You only have 14 days from the date of the certification order to file a petition for immediate appeal. Fed. R. Civ. P. 23(f). The 14-day time limit is considered jurisdictional. So there are no extensions: you must either file your petition within 14 days or not file it at all. In fact, the U.S. Supreme Court in Nutraceutical v. Lambert recently held that the 14-day deadline cannot be tolled.
That is just two weeks from when you got the news. No extra time for mailing (to the extent you still do that). No extra time for that Memorial Day Weekend, Fourth of July holiday, or Thanksgiving week smack dab in the middle of that 14 days.
Even without intervening holidays, 14 days is not a lot of time to prepare a brief to convince an appellate court to exercise its “unfettered discretion” to hear your appeal.
So, in practice, you should assume the trial court will rule against you on certification and start working on your Rule 23(f) appeal well in advance of the decision. Defendants in most class actions—particularly antitrust class actions like those we focus on at Bona Law—face ruinous joint and several liability that means most defendants prefer not to risk trial regardless of the risk of liability on the merits. It is worth having the insurance of a head start on a 23(f) petition long before the 14-day timer starts ticking.
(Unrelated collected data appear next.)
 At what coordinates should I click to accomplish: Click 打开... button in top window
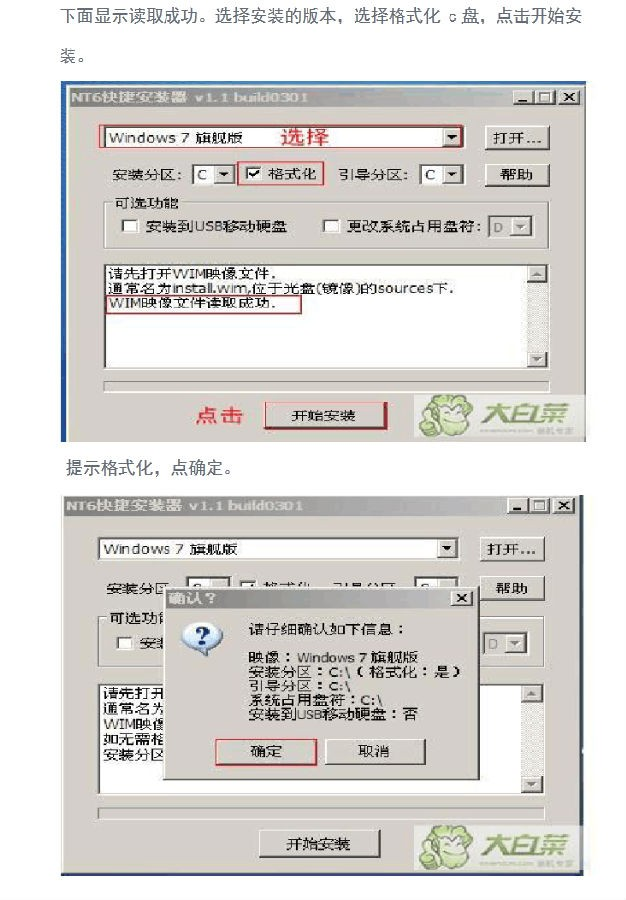coord(517,138)
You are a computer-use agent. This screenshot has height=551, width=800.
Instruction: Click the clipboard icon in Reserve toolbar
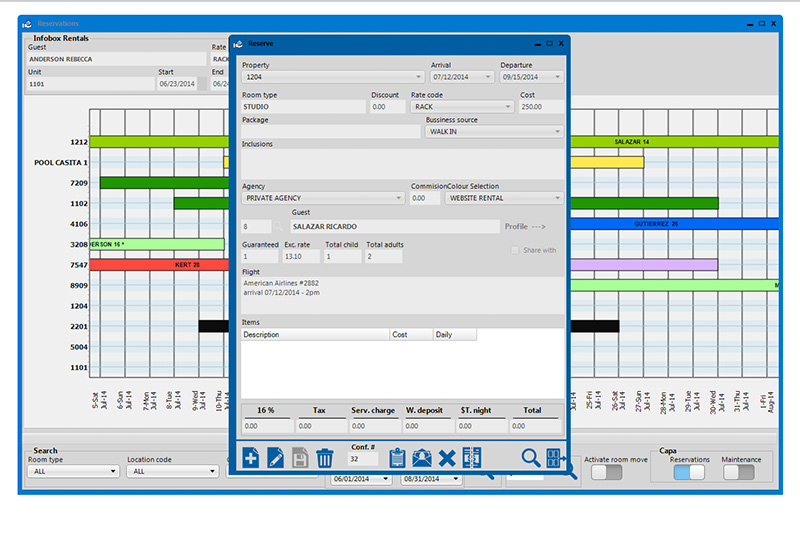(397, 459)
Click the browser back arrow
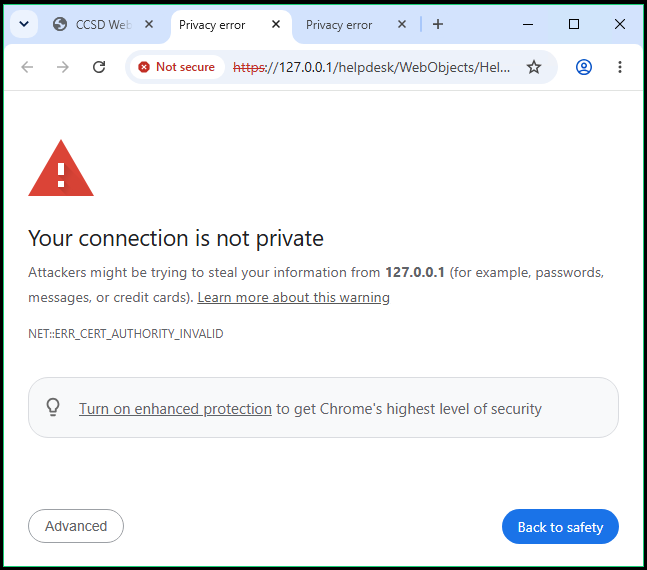Image resolution: width=647 pixels, height=570 pixels. click(x=27, y=67)
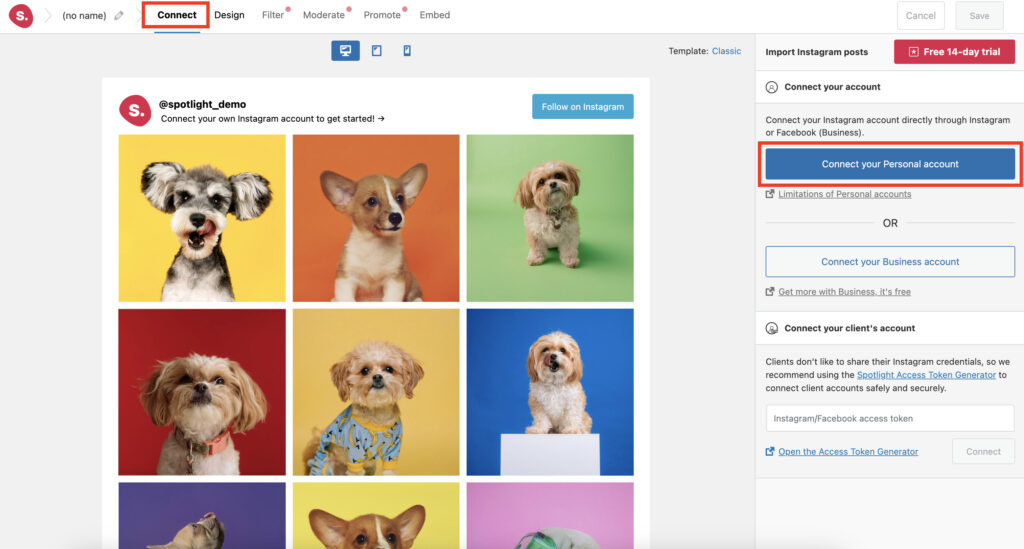
Task: Open the Connect tab
Action: [x=177, y=16]
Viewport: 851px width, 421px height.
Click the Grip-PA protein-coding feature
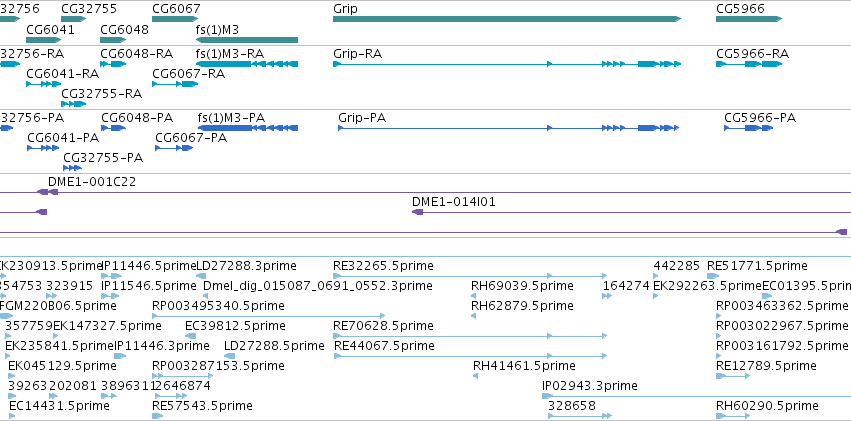[x=509, y=128]
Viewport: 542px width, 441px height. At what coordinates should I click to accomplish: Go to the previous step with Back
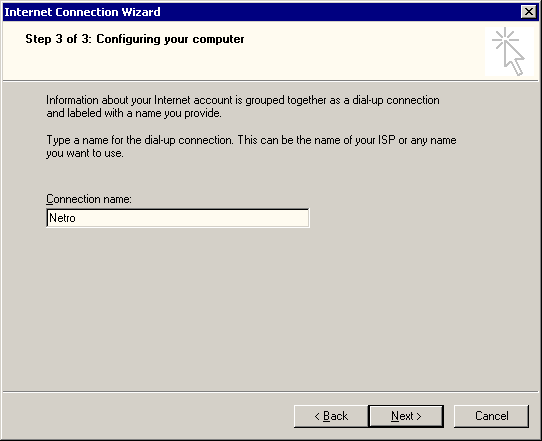click(331, 416)
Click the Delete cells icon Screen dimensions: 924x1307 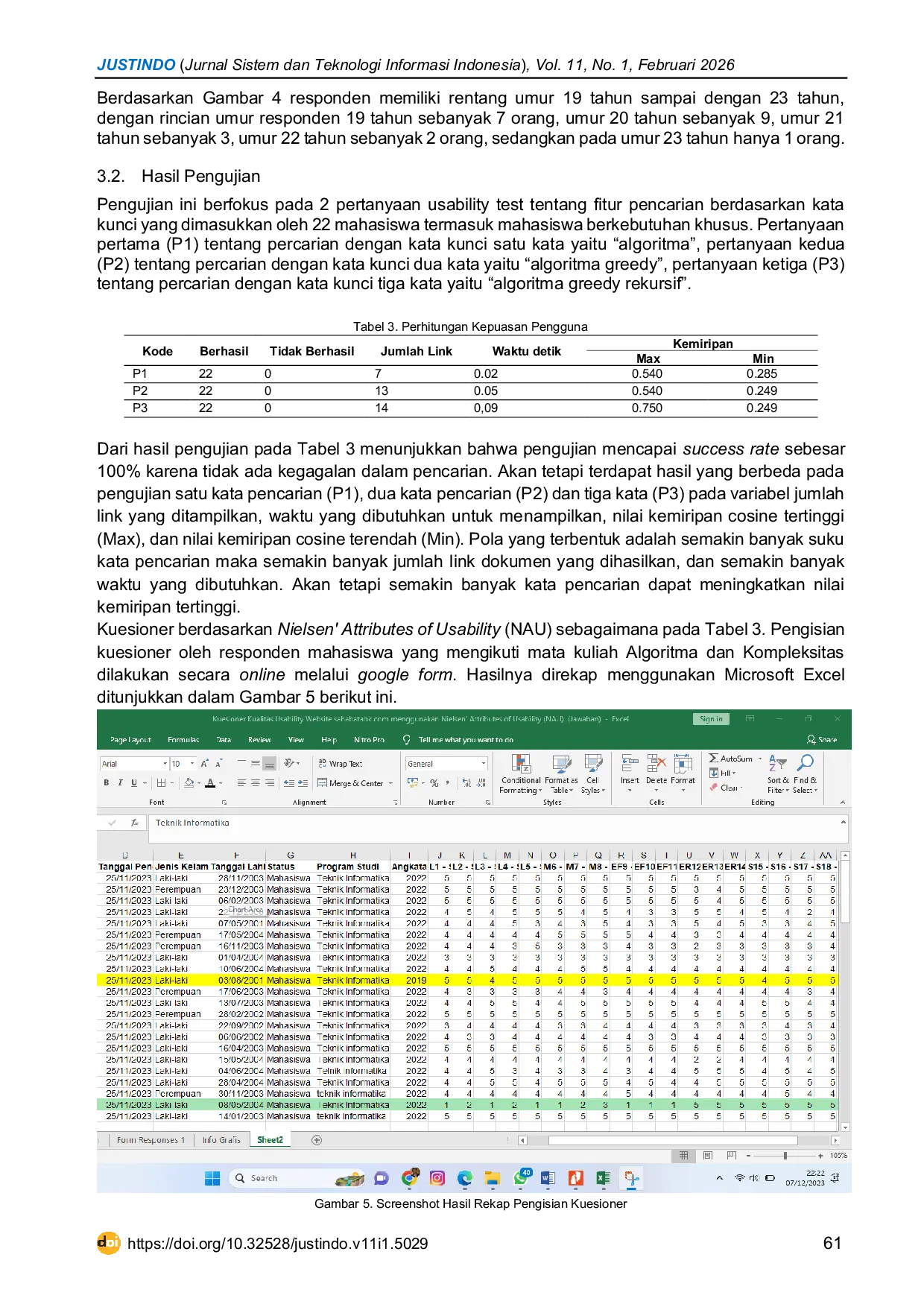tap(656, 764)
You should also consider hiring appellate counsel for purposes of the appeal (more on this below).
23(f) appeals are discretionary and rarely granted.
The U.S. Supreme Court held, back in 1978, that orders denying class certification are not final decisions within the meaning of federal law, and thus are not appealable as a matter of right. After changes from Congress and the Federal Rules of Civil Procedure, Rule 23(f) was created specifically to afford the opportunity for an immediate appeal under at least some circumstances.
But what circumstances qualify for an immediate appeal are up to the judges deciding whether to grant one, as Rule 23(f) appeals are entirely permissive and, in fact, subject to the “unfettered discretion” of the courts of appeals. The committee that drafted Rule 23(f) made sure to highlight this discretion in its notes on the rule.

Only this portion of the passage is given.